(Word and element pointing entries)

════════

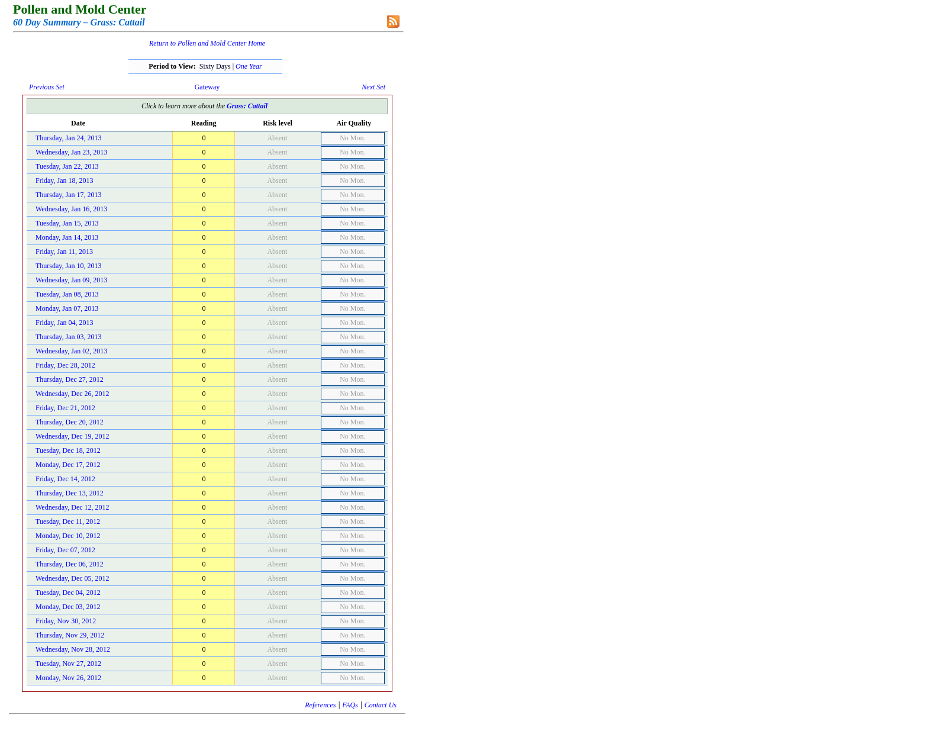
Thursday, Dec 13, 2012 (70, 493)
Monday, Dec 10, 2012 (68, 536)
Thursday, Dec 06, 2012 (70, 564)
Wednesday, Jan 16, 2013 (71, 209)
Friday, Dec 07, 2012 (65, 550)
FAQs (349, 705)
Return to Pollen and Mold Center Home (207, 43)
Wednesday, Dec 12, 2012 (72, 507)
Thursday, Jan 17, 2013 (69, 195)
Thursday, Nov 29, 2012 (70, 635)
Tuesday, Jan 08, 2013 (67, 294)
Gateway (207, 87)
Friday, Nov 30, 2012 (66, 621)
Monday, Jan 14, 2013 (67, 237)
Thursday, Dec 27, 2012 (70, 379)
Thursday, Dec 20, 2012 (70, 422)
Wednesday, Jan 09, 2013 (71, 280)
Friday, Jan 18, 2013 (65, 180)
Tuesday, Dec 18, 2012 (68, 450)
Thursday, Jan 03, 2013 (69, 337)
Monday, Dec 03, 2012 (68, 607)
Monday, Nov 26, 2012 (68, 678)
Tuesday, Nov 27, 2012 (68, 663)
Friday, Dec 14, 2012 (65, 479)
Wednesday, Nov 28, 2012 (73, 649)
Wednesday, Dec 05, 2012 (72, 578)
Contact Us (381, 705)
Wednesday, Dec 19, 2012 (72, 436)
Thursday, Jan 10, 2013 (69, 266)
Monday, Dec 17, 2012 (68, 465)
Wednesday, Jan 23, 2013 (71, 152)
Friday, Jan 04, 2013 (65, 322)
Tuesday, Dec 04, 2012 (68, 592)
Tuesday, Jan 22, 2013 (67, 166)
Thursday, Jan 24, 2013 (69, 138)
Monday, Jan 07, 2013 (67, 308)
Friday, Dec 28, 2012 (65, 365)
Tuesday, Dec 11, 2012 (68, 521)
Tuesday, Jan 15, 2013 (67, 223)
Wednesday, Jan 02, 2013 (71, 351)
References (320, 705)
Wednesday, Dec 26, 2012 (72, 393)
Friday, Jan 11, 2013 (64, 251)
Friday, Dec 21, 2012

════════

Pick out every line in the material above that contains the word "Wednesday" and copy each of those lines.

Solution for this exercise.
Wednesday, Jan 16, 2013 (71, 209)
Wednesday, Dec 12, 2012 (72, 507)
Wednesday, Jan 09, 2013 (71, 280)
Wednesday, Nov 28, 2012 (73, 649)
Wednesday, Dec 05, 2012 (72, 578)
Wednesday, Dec 19, 2012 (72, 436)
Wednesday, Jan 23, 2013 (71, 152)
Wednesday, Jan 02, 2013 (71, 351)
Wednesday, Dec 26, 2012 (72, 393)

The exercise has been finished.